**Directives**
a) Reproduce verbatim the passage of the article on Italy's cryptocurrency oversight that begins with the words containing "Per the report" and ends with "functioning of markets.".
b) According to the article on Italy's cryptocurrency oversight, what is the primary objective of the new oversight?
c) Summarize the article on Italy's cryptocurrency oversight in two sentences.

**Provided text**
::::
Italy is taking steps to enhance its surveillance of the cryptocurrency markets as part of its commitment to comply with the European Union’s Markets in Crypto-Assets (MiCA) regulatory framework.
These new measures aim to strengthen oversight and combat insider trading and market manipulation within the digital asset markets, according to a Reuters report.
Per the report released on 20 June 2024, the new decree seeks to address risks tied to cryptocurrencies with stringent measures, including hefty fines ranging between $5,400 and $5.4 million for insider trading, market manipulation, or unlawful disclosure of inside information.
The initiative aligns with the European regulation established last year, and it designates Italy’s central bank and market watchdog, Consob, as the competent authorities responsible for overseeing cryptocurrency activities.
The primary objective of this oversight is to safeguard financial stability and ensure the orderly functioning of markets.
#Italy plans to enhance surveillance of the #crypto market in line with #EU‘s #MiCA framework, aiming to crack down on insider trading and market manipulation.
The new regulations propose fines from €5,000 to €5 million ($5,400–$5.4 million) for regulatory breaches,… pic.twitter.com/4obgV9fIPZ
— TOBTC (@_TOBTC) June 21, 2024
MiCA Regulation Poses Challenges to DeFi Projects
The implementation of the MiCA regulatory framework, which was initially passed in 2022, has presented challenges for blockchain firms and decentralized finance (DeFi) protocols.
::::
(Dataset records)
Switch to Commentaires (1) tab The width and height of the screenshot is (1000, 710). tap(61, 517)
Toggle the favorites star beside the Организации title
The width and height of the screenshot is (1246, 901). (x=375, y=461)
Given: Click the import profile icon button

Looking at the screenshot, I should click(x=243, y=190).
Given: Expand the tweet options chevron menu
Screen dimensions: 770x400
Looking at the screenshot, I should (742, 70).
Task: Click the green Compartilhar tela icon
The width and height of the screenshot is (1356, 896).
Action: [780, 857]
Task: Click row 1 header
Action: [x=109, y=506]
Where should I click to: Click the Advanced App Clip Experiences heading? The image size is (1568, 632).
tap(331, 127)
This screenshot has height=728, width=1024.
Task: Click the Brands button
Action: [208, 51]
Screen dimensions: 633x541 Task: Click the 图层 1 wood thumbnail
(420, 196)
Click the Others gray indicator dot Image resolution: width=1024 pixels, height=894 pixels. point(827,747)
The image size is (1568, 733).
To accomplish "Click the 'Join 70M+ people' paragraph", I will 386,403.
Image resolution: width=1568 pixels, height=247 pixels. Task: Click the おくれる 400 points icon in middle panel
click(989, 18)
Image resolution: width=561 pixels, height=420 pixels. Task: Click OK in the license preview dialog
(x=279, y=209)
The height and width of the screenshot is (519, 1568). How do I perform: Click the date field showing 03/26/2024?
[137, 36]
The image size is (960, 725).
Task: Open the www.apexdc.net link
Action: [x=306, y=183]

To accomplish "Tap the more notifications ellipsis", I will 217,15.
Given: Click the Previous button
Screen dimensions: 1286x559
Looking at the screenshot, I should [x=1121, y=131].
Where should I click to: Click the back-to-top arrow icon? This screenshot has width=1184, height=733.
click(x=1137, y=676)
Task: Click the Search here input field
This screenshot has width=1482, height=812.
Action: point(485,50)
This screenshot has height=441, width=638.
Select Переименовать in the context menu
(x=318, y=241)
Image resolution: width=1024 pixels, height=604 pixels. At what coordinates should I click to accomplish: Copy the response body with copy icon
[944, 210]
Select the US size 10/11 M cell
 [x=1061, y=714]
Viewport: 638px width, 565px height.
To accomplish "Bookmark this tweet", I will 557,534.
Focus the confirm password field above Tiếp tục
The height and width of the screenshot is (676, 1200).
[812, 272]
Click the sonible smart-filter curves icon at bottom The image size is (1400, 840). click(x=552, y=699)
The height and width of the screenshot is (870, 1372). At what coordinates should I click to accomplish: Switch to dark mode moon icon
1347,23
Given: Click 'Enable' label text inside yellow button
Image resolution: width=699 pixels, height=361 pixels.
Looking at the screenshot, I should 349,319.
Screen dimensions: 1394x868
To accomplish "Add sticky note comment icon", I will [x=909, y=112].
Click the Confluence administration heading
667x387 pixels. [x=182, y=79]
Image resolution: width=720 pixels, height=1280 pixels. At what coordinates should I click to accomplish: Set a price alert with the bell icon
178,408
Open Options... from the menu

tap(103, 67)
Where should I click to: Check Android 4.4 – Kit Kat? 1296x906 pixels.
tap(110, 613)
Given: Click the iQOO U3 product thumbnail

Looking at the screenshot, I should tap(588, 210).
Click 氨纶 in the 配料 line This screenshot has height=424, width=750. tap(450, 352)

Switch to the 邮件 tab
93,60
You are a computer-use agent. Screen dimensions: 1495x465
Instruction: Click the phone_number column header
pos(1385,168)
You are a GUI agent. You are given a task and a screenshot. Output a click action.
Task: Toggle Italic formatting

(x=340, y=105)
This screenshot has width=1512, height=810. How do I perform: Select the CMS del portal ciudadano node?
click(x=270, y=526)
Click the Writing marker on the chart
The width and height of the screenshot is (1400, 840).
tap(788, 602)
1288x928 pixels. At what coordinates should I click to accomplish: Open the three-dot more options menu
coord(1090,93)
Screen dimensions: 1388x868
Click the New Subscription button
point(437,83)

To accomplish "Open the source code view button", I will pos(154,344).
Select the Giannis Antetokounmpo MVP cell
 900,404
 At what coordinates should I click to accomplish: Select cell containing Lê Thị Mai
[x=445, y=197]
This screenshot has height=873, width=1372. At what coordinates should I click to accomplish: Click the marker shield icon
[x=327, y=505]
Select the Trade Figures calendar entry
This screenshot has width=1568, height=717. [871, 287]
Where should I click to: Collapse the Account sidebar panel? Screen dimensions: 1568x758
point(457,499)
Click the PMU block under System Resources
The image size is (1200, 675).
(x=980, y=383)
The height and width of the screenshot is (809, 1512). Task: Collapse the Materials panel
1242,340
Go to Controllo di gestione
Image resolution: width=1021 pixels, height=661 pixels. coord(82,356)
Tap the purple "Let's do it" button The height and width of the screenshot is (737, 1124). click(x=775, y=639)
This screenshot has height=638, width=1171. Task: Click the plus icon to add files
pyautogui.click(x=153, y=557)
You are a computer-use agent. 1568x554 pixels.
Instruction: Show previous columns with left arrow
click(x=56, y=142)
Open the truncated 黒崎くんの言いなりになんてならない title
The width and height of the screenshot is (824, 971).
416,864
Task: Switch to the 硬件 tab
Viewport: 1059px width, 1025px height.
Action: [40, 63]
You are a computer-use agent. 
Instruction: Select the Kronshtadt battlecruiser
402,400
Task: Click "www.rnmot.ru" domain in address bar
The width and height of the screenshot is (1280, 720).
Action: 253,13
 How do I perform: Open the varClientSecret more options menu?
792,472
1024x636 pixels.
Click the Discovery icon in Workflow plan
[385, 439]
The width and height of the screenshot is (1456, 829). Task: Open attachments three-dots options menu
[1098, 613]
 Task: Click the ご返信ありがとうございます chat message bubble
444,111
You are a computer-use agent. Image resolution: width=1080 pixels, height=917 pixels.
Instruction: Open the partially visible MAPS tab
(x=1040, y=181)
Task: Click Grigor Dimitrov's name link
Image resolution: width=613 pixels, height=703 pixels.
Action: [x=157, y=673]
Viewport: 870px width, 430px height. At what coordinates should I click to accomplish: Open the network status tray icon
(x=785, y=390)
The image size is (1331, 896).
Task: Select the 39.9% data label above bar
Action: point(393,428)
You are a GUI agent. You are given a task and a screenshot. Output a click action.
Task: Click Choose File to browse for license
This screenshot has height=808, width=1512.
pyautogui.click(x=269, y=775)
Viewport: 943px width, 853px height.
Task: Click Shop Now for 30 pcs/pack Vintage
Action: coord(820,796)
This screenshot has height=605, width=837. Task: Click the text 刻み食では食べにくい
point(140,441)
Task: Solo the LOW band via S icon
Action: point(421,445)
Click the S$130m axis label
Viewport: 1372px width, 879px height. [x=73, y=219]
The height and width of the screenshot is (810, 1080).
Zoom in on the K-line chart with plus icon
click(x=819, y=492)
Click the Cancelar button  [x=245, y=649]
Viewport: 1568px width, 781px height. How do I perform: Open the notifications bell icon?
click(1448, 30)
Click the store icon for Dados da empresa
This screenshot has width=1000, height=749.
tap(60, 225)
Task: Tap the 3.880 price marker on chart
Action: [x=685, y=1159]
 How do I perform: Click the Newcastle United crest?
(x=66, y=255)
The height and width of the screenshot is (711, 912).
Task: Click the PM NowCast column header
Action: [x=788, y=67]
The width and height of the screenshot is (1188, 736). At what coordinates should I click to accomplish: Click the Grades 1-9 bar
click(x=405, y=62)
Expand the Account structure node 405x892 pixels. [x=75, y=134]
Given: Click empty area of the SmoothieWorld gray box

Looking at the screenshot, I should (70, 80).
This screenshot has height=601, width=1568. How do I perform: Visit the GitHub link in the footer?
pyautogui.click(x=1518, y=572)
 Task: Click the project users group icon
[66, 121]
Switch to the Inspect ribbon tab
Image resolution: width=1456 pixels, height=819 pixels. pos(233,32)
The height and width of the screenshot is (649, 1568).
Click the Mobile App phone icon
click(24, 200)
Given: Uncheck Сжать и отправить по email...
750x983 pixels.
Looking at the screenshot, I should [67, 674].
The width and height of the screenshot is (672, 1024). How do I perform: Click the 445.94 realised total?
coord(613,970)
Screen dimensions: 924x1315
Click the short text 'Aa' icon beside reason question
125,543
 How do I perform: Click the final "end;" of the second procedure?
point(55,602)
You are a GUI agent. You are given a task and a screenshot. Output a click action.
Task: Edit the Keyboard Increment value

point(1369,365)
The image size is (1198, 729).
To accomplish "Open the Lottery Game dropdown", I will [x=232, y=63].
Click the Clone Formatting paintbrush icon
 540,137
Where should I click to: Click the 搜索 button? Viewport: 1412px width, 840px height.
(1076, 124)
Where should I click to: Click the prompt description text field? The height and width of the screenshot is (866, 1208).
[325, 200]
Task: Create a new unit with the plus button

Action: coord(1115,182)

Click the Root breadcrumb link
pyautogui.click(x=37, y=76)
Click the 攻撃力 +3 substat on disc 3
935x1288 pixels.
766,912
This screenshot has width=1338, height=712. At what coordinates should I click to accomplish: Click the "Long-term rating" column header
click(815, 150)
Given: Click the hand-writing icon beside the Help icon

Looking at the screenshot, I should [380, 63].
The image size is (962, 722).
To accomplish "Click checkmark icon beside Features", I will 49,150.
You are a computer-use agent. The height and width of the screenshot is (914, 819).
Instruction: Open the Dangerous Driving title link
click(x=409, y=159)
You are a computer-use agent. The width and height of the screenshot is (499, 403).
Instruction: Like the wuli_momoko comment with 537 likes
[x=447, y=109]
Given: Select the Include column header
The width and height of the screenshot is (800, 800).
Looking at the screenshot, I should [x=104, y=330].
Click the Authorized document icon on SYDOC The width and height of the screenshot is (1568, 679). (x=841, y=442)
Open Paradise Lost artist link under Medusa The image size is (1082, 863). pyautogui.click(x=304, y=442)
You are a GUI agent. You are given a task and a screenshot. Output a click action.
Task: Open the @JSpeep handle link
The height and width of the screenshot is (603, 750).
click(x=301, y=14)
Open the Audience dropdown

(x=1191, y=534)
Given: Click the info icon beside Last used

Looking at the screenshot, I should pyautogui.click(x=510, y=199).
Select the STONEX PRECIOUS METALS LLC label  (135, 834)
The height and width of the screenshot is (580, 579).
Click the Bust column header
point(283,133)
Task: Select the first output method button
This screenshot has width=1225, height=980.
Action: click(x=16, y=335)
::::
**Worked solutions**
a)
Per the report released on 20 June 2024, the new decree seeks to address risks tied to cryptocurrencies with stringent measures, including hefty fines ranging between $5,400 and $5.4 million for insider trading, market manipulation, or unlawful disclosure of inside information.
The initiative aligns with the European regulation established last year, and it designates Italy’s central bank and market watchdog, Consob, as the competent authorities responsible for overseeing cryptocurrency activities.
The primary objective of this oversight is to safeguard financial stability and ensure the orderly functioning of markets.

b) Its primary objective is to safeguard financial stability and ensure the orderly functioning of markets.

c) Italy is strengthening its surveillance of cryptocurrency markets to comply with the European Union's MiCA framework and to combat insider trading and market manipulation. A new decree sets fines of $5,400 to $5.4 million for such violations and designates competent authorities to oversee cryptocurrency activities in order to safeguard financial stability and orderly markets.